Lo hacen, desde luego, los líderes que hoy ejercen el poder desde Las Costas o desde Olivos. Con una particularidad: sus probabilidades de acertar vienen reducidas, muchas veces, por las anteojeras ideológicas que deforman la realidad. Es el caso, por ejemplo, de las decisiones adoptadas respecto de las actividades agrícolas, ganaderas y agroindustriales.

En otras oportunidades, el desacierto proviene de haber adoptado la decisión con retraso o partiendo de un notorio desconocimiento de los términos globales de cada asunto. Es el caso de las decisiones que toma la Presidente en temas de política exterior (Malvinas o Uruguay) o de los desaciertos que poblaron su reciente visita a España.

Pienso que nuestra república precisa de una nueva generación de líderes intuitivos y cultos, con mirada cosmopolita y local, que actúen guidados por valores y no por prejuicios ideológicos ni por la mera búsqueda del poder.

(Para FM Aries)

miércoles, 9 de junio de 2010

¿Qué es la patria?

Los festejos del bicentenario argentino han sido ocasión propicia para hablar y reflexionar acerca de la patria, su existencia, su estado y su futuro.

Ahora bien si, como opinan algunos, patria es la tierra donde se ha nacido los lazos del patriotismo son más sólidos con y dentro de la llamada patria chica. En este caso, con Salta antes o más que con la Argentina. A la misma audaz conclusión llegan quienes piensan que la patria es el lugar donde residen los recuerdos y los muertos queridos.

Desde este punto de vista, habría que buscar en otro lado aquello que une a los habitantes de una nación determinada. Sería entonces lícito preguntarse, por ejemplo, qué une a un salteño con un chubutense o un pampeano, y qué lo separa de un tarijeño, por poner un caso expresivo.

Las repuestas que reenvían a la historia, a la lengua, a los límites geográficos o a las creencias o a los demonios comunes no parecen resolver definitivamente el problema. Es esta insuficiencia de los conceptos tradicionales la que ha llevado a algunos pensadores a hablar del patriotismo constitucional. Según esta nueva mirada, la patria sería aquel lugar donde todos sus habitantes están regidos y protegidos por una Constitución política construida alrededor de un consenso amplio, sustantivo y de larga vigencia.

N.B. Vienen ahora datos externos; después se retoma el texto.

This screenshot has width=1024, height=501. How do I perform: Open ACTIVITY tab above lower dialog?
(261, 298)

Dicho en otros términos: lo que une de verdad a salteños, santiagueños, sanjuaninos y rionegrinos es, en lo fundamental, la común referencia a la Constitución Nacional cuando se trata de definir derechos y obligaciones y de fijar las reglas para la convivencia pacífica.

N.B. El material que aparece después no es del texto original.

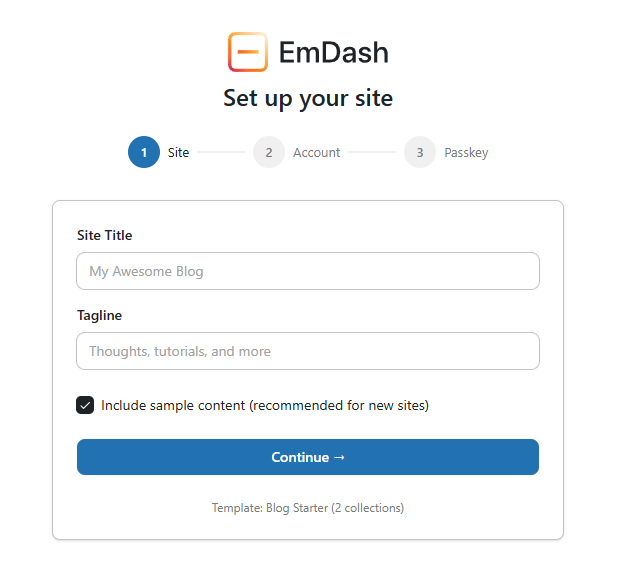This screenshot has width=619, height=584.
Task: Click the Include sample content label text
Action: pos(264,405)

Sin embargo, cuando las cosas se analizan desde esta óptica, no es difícil pensar que nuestra patria atraviesa su bicentenario dividida, enfrentada, crispada y, si acaso, desorientada.

Esta suerte de crisis de identidad estaría originada, entonces, en la debilidad que entre nosotros tiene el consenso constitucional. Una debilidad que es fruto a su vez de la manipulación de la Carta Magna, de la falta de correspondencia entre nuestras instituciones realmente existentes y las pautas aprobadas en 1853, entre el programa económico y social inspirado en Alberdi y lo cotidiano.

Las diferentes segmentaciones que fuimos inventando, creyendo entendernos, no hicieron sino agregar divisiones. Me refiero a las patrias peronista, socialista, metalúrgica, contratista, financiera u otras de igual estirpe. También a la patria kirchnerista que, por su carácter excluyente, está, como las otras, incapacitada para albergarnos a todos.

No puede haber patria en su sentido más abarcador allí donde impera, por ejemplo, un derecho penal de los vencedores, diferente al derecho penal para los vencidos.

La reconstrucción de la Nación Argentina pasa, entonces, por la reunión de los argentinos alrededor de nuestra Constitución y de su efectiva vigencia.